## Problem details
Whenever a line in the entries below contains "Launch", copy that line.

Stored items
>>>
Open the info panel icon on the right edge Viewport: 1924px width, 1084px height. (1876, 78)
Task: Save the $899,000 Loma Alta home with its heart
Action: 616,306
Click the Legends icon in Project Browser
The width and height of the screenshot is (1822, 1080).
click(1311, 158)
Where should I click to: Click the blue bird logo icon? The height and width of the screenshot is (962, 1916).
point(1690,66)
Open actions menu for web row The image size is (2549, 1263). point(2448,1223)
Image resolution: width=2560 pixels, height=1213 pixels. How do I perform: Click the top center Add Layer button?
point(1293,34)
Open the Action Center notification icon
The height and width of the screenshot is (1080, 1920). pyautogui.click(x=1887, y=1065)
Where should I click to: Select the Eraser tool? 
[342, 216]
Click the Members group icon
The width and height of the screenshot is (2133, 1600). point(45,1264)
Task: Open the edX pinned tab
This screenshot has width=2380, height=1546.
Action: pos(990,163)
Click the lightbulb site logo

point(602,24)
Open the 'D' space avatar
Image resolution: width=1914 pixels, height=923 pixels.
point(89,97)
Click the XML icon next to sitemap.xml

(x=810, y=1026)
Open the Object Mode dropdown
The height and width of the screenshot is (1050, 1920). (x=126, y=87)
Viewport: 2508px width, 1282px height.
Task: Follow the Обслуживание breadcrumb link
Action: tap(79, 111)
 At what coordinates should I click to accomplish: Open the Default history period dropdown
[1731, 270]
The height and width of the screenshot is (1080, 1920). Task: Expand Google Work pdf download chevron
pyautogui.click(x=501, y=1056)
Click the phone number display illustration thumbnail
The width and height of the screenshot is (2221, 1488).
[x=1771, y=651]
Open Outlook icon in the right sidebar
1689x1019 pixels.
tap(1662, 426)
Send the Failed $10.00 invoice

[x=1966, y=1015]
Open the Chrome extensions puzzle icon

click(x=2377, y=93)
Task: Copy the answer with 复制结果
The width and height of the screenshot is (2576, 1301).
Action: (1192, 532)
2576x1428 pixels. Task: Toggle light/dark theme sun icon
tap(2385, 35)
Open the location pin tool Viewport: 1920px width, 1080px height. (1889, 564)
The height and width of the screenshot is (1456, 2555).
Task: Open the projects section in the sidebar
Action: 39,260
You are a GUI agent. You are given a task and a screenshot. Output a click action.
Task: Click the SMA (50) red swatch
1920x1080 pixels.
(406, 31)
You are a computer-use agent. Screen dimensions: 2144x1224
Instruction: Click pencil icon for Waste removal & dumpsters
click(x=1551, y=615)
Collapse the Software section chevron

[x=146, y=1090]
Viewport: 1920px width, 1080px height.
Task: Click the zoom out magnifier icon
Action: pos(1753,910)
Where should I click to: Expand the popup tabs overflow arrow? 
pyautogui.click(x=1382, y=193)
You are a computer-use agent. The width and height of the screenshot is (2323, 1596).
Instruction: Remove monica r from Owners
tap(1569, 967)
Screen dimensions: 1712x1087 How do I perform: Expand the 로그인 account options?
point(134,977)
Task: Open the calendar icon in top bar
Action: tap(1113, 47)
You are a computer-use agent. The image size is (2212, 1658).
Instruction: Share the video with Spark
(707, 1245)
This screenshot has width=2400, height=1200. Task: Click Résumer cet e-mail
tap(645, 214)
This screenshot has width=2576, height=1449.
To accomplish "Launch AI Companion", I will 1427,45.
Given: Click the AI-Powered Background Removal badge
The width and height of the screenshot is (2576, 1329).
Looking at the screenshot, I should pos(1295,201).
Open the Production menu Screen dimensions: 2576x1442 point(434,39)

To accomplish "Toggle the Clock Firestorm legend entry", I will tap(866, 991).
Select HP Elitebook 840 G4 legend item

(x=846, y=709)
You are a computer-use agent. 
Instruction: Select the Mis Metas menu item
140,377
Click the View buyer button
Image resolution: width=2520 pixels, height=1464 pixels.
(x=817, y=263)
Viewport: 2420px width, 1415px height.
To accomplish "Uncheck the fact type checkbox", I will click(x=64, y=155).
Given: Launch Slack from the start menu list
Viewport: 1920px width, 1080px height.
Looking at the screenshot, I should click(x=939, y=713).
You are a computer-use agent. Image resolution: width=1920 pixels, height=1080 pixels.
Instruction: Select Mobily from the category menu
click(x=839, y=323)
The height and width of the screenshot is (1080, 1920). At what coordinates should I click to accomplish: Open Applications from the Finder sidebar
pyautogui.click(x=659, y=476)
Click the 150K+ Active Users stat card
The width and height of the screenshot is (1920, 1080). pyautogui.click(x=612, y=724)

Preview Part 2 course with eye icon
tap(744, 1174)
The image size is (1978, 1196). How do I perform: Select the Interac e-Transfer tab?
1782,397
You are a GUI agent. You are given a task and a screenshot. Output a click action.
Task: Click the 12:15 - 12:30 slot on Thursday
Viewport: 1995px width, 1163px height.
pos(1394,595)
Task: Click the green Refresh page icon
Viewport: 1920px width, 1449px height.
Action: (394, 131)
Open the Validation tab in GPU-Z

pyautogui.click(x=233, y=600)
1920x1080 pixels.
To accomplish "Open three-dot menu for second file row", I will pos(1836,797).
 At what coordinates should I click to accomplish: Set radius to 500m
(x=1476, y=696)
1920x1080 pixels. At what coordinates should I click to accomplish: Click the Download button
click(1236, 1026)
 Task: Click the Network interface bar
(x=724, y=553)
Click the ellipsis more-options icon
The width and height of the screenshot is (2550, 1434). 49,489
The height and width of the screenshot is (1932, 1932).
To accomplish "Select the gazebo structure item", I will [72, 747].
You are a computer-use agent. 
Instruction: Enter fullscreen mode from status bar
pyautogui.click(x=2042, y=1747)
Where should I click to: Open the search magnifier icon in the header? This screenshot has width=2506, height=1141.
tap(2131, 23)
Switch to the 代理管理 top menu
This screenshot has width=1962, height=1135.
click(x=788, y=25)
<<<
## Solution for this problem
To accomplish "Launch AI Companion", I will 1427,45.
Given: Launch Slack from the start menu list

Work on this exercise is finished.